Dr. Ariel Ortiz — AO monogramDr. Ariel Ortiz®

Medical Tourism · Essay

Medical tourism, done ethically

Cross-border care can be safe, excellent, and honest. The question is what infrastructure — clinical, regulatory, and moral — makes it that way, and where the industry still falls short.

· ~7 min read

The phrase “medical tourism” is a poor one. It suggests a vacation with an operation attached, and it makes serious cross-border medicine sound frivolous. What we actually do in Tijuana — and what centers in Bangkok, Istanbul, and San José do — is deliver specialty surgical care to patients who, for reasons of cost, access, or availability, cannot receive that care at home. That is a legitimate part of modern medicine. It can also be done badly, and when it is done badly the patients pay the price.

I have spent more than twenty years building infrastructure for cross-border bariatric care. The reason I insist on the word “ethical” in front of “medical tourism” is not marketing. It is that most of the harm I have seen in this field has come from centers that treated the enterprise as travel with a surgery attached rather than as surgery with travel attached.

The four conditions

A cross-border surgical program can meet the ethical bar. It requires four things, and the absence of any one of them makes the enterprise dangerous.

First, the same clinical standard as an accredited domestic center.Not a lower standard because the patient came from far away. Not a higher standard because the patient is paying cash. The same standard. That means a facility accredited by an international body — Joint Commission International, Global Healthcare Accreditation, ISO 9001, and where applicable the equivalent national authority. It means a surgeon who would be credentialed at a hospital in the patient’s home country if they applied. It means published outcomes, real morbidity and mortality conferences, and a real complications database that is not for marketing.

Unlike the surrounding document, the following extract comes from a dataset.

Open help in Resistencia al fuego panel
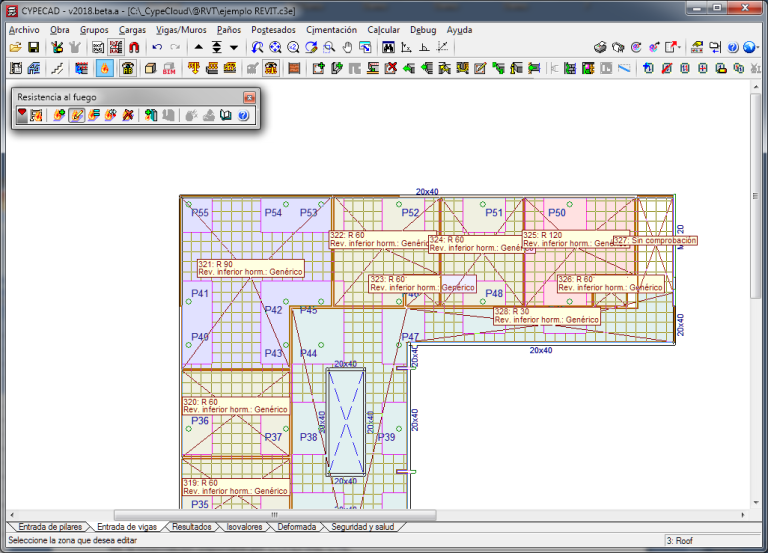 [x=243, y=116]
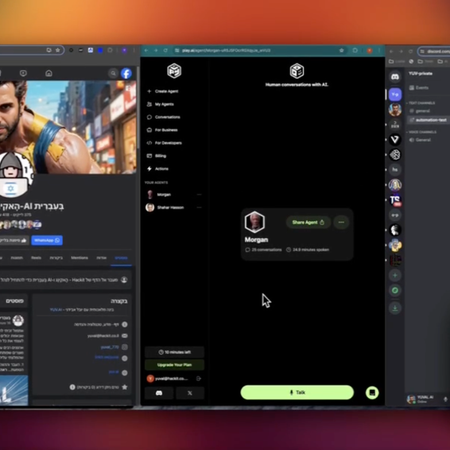Image resolution: width=450 pixels, height=450 pixels.
Task: Click the Discord download apps icon
Action: click(395, 308)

Second, honest patient selection. The most dangerous phrase in medical tourism is “we accept everyone.” No serious surgical center accepts everyone. Patients who are too sick to travel, patients whose comorbidities require long-term local follow-up that cannot be arranged, patients whose expectations are unrealistic — these patients should be told no. A program that never says no is a program that is selecting for revenue, not for outcomes.

Third, real continuity of care. An operation is a moment. Bariatric care is a lifetime. A patient who returns to Kansas City after a sleeve gastrectomy in Tijuana needs a coordinated follow-up plan — nutritionist, labs, imaging, escalation pathway for complications — that is arranged before the flight home, not improvised after it. If the referring domestic physician is unwilling to participate, the operation should probably not be scheduled. This is the hardest part of ethical cross-border care and it is where most programs fail.

Fourth, transparent economics. No hidden fees. No brokerage arrangements that pay a per-head bounty and shape which patients get referred. No undisclosed relationships with device companies. The patient should know what they are paying, whom they are paying, and what would happen financially if a complication required an unplanned readmission. Most patients have never asked these questions of a domestic hospital either, but the cross-border setting makes the answers more consequential.

Where the industry fails

The failure modes are consistent. Low-volume centers advertise high-volume outcomes. Broker networks route patients based on commission rather than clinical fit. Follow-up plans exist on paper but not in practice. Complications that occur after the patient has flown home are quietly reclassified as unrelated. In the worst cases, patients die in their home country of complications the operating surgeon never learns about, and the center’s published mortality rate stays perfect.

The remedy is not to ban cross-border care. Patients will travel for it whether the formal system approves or not, because for many of them the alternative is no care at all. The remedy is to raise the standards for the centers that provide it and to give patients honest information for choosing among them.

What patients should ask

I tell every prospective patient the same short list of questions to ask any cross-border surgical program before making a deposit. What accreditations does the facility hold, and are they current? How many of this specific operation did the surgeon perform in the last twelve months? What is the 30-day complication rate at this facility for this operation, and where is it published? What follow-up plan will be arranged in my home city, and by whom? If I have a complication after I return home, what is the plan and who pays for it? The center that answers these questions clearly is the one worth trusting. The one that deflects them is not.

The closing note

Ethical medical tourism is possible. I have spent my career trying to prove it in one building, in one city, and to teach the model to colleagues in other countries who are trying to prove it in theirs. The infrastructure is not glamorous. Accreditation audits, complication databases, standardized referral pathways — none of it makes for a compelling brochure. All of it makes for a safer patient. That is the trade the field has to keep making, over and over, until the phrase “medical tourism” stops carrying the connotation it does today.